**What this task involves:**
Using the records below, write out again exactly the lines that begin at the line containing "Task: Click the Research Agent chart icon" and end at the line containing "Given: Switch to the ショッピング tab", and no other lines.

**Information shown:**
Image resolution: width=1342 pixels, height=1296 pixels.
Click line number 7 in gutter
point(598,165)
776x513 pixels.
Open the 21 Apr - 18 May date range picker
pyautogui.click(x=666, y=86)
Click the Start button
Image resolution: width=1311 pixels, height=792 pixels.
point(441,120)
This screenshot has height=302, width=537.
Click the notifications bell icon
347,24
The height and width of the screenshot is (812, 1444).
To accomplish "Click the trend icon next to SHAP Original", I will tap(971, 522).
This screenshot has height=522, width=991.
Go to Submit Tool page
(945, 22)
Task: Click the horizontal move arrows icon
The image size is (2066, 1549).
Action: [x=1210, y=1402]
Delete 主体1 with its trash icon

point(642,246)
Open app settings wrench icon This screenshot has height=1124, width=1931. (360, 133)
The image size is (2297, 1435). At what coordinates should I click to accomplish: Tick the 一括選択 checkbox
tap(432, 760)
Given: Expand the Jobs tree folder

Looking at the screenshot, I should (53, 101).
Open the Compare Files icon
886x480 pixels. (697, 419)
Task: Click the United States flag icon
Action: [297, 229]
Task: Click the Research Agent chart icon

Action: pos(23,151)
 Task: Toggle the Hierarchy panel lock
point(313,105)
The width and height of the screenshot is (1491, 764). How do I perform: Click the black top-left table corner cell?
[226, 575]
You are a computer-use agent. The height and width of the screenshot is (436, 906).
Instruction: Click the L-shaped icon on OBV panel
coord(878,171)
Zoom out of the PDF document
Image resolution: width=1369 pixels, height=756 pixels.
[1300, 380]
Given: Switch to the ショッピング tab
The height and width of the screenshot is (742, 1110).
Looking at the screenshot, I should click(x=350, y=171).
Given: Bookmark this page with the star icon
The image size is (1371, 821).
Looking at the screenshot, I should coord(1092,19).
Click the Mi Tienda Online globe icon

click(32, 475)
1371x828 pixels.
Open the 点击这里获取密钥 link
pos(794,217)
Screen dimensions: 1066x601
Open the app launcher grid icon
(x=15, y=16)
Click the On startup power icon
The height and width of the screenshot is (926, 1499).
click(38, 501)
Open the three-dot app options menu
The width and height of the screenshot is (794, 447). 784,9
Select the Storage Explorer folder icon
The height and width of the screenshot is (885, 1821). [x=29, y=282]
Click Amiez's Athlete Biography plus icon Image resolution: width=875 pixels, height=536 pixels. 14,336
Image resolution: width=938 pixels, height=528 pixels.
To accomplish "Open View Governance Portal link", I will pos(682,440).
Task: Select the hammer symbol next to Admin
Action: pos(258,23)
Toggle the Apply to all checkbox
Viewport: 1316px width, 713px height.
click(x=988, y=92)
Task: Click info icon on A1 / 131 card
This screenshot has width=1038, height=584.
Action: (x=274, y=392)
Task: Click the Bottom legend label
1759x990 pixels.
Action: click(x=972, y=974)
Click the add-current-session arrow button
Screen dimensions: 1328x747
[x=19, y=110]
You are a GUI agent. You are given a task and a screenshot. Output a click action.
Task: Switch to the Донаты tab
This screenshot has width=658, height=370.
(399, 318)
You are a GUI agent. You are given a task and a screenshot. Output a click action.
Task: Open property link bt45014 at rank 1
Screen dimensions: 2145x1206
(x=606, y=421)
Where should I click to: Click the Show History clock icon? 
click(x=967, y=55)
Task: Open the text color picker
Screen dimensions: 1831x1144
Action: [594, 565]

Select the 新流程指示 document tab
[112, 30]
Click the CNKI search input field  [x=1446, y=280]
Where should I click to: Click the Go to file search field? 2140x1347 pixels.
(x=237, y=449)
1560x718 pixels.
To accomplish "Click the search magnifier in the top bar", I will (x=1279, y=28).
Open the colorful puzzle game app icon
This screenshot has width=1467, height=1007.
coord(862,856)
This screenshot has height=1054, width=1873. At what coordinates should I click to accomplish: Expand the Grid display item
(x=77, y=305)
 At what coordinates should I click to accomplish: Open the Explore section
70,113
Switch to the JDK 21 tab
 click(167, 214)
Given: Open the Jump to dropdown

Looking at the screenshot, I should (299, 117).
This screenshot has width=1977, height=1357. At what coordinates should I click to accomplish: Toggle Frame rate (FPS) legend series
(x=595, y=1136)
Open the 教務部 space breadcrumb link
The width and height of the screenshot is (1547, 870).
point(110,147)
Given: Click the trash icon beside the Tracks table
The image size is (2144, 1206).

**Result of the exercise:**
Task: Click the Research Agent chart icon

Action: pos(23,151)
 Task: Toggle the Hierarchy panel lock
point(313,105)
The width and height of the screenshot is (1491, 764). How do I perform: Click the black top-left table corner cell?
[226, 575]
You are a computer-use agent. The height and width of the screenshot is (436, 906).
Instruction: Click the L-shaped icon on OBV panel
coord(878,171)
Zoom out of the PDF document
Image resolution: width=1369 pixels, height=756 pixels.
[1300, 380]
Given: Switch to the ショッピング tab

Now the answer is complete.